**EXTRACTED RECORDS:**
▬▬▬

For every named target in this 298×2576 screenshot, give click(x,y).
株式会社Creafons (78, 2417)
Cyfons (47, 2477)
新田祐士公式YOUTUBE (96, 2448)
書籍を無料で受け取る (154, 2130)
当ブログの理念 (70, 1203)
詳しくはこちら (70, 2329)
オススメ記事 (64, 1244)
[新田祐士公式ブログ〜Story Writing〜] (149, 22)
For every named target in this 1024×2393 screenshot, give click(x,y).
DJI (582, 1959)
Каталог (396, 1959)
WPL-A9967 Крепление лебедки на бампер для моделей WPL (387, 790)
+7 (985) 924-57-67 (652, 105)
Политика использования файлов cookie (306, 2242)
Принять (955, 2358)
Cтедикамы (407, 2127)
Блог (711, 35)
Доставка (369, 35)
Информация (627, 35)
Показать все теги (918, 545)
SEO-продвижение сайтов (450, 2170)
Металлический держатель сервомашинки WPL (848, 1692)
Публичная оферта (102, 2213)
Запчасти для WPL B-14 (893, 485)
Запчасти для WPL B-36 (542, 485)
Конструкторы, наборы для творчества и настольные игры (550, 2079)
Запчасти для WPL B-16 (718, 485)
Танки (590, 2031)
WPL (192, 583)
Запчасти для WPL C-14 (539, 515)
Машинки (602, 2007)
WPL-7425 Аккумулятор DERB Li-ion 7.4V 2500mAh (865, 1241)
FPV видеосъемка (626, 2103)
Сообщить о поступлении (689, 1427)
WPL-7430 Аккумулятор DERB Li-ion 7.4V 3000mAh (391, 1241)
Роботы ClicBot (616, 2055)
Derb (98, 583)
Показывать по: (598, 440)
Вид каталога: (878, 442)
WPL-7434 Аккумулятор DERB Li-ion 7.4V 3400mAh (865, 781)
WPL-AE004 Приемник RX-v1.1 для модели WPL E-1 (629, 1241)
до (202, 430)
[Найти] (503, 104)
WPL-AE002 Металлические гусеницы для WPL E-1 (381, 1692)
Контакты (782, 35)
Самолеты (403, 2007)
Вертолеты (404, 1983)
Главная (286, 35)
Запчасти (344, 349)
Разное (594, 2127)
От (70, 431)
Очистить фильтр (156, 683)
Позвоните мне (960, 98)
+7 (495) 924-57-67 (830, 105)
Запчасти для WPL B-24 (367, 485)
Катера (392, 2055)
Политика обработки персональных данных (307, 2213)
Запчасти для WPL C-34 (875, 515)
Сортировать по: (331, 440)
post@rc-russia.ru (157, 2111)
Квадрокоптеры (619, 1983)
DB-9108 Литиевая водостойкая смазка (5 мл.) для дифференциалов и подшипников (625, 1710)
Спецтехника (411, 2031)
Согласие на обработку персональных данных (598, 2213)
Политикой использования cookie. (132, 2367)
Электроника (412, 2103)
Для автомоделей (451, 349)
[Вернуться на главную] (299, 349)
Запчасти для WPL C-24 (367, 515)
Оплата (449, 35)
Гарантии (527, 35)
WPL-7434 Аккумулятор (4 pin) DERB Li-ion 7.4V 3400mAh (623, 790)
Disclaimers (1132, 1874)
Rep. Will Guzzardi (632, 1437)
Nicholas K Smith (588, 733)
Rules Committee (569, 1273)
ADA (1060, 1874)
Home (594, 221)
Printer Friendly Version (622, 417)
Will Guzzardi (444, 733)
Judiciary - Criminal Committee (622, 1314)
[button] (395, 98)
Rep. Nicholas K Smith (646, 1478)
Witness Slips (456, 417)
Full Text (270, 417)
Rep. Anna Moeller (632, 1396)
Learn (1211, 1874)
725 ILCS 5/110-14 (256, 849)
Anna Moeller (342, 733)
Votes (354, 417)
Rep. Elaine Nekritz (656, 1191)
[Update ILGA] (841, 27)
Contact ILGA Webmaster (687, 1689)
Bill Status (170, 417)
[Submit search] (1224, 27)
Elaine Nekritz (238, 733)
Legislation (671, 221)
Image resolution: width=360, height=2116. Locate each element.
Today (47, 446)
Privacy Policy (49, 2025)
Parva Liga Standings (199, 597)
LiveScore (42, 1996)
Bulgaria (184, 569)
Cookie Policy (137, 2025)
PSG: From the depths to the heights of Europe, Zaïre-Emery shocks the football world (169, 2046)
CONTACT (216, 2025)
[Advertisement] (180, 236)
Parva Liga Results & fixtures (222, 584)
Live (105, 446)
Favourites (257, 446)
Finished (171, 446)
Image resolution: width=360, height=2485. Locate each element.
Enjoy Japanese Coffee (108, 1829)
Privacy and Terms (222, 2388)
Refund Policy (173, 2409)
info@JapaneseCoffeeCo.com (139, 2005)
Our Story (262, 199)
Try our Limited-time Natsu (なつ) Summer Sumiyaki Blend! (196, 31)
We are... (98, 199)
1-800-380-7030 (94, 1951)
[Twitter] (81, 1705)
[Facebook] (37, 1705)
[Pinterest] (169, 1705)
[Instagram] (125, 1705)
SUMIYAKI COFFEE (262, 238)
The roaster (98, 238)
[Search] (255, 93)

▬▬▬

**PROBLEM DETAILS:**
Please copy the lines in the records above between the one holding "Показать все теги (918, 545)" and the one holding "Вертолеты (404, 1983)", inclusive, exactly and with no other line.

**RESULT OF THE EXERCISE:**
Показать все теги (918, 545)
SEO-продвижение сайтов (450, 2170)
Металлический держатель сервомашинки WPL (848, 1692)
Публичная оферта (102, 2213)
Запчасти для WPL B-14 (893, 485)
Запчасти для WPL B-36 (542, 485)
Конструкторы, наборы для творчества и настольные игры (550, 2079)
Запчасти для WPL B-16 (718, 485)
Танки (590, 2031)
WPL (192, 583)
Запчасти для WPL C-14 (539, 515)
Машинки (602, 2007)
WPL-7425 Аккумулятор DERB Li-ion 7.4V 2500mAh (865, 1241)
FPV видеосъемка (626, 2103)
Сообщить о поступлении (689, 1427)
WPL-7430 Аккумулятор DERB Li-ion 7.4V 3000mAh (391, 1241)
Роботы ClicBot (616, 2055)
Derb (98, 583)
Показывать по: (598, 440)
Вид каталога: (878, 442)
WPL-7434 Аккумулятор DERB Li-ion 7.4V 3400mAh (865, 781)
WPL-AE004 Приемник RX-v1.1 для модели WPL E-1 (629, 1241)
до (202, 430)
[Найти] (503, 104)
WPL-AE002 Металлические гусеницы для WPL E-1 (381, 1692)
Контакты (782, 35)
Самолеты (403, 2007)
Вертолеты (404, 1983)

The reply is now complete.